Depositions filed in the case revealed that top Microsoft officials, including CEO Steven A. Ballmer, increasingly saw Google as a serious competitive threat, and alleged, that angry outbursts have occurred. Mark Lucovsky, a former Microsoft executive, alleged in an affidavit that he had a stormy meeting with Ballmer as he left the company in November last year.
"At some point in the conversation, Mr. Ballmer said, 'Just tell me it's not Google,' " Lucovsky stated. "I told him it was Google. At that point, Mr. Ballmer picked up a chair and threw it across the room, hitting a table in his office." After cursing about how he was going "to bury" Google chief executive Eric Schmidt, Lucovsky stated, Ballmer said: "I have done it before, and I will do it again. I'm going to [expletive] kill Google."
Ballmer also allegedly sought to persuade Lucovsky to stay at Microsoft during the meeting and in phone calls. Microsoft said Lucovsky's description exaggerated what occurred in his exit meeting and conversations with Ballmer.
In a separate affidavit, Lee said that before leaving Microsoft for Google last summer, he had a series of tense meetings with top Microsoft officials, including Chairman Bill Gates, Ballmer and others. They told the Chinese computer scientist, the highest-ranking employee snared by Google, that a lawsuit would be filed if he left for Google, Lee stated.
"You should not go. Things will be very unpleasant for you if you go," Microsoft senior vice president Rick Rashid allegedly told Lee.
"Kai-Fu, Steve is definitely going to sue you and Google over this," Gates allegedly warned Lee. "He has been looking for something just like this."

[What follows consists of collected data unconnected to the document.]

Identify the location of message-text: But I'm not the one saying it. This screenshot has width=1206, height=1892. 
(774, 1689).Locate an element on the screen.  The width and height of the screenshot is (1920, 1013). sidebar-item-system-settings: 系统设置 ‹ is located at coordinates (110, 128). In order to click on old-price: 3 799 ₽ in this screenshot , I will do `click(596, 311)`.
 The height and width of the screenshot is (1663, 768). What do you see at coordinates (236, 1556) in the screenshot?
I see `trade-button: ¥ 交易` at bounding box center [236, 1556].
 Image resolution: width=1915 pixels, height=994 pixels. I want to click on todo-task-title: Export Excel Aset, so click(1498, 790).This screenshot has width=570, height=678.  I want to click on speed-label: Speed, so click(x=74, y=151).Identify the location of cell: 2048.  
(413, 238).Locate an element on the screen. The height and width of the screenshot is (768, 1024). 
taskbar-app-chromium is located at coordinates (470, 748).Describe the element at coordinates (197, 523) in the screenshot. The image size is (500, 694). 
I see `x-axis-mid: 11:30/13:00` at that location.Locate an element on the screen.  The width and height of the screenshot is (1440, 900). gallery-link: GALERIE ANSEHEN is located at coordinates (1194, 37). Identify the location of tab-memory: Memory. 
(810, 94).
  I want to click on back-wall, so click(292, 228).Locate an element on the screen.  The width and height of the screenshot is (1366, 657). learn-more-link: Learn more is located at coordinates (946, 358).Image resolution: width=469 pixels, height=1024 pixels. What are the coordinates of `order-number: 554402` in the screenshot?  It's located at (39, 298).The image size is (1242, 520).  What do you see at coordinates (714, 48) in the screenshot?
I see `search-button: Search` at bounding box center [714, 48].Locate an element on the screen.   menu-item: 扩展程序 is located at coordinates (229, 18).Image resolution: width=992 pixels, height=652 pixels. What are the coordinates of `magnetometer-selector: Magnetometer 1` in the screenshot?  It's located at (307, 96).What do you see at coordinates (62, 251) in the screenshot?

Lee said Ballmer told him: "When we do something, please don't take it personally. We like you. Your contributions to Microsoft have been immense. It's not you we are after, it is Google."
In his ruling yesterday, the judge found that Lee misled Microsoft about his plans to return to the company after a sabbatical and continued to have access to proprietary information. "Dr. Lee began assisting Google while he was still employed at Microsoft," Gonzalez wrote.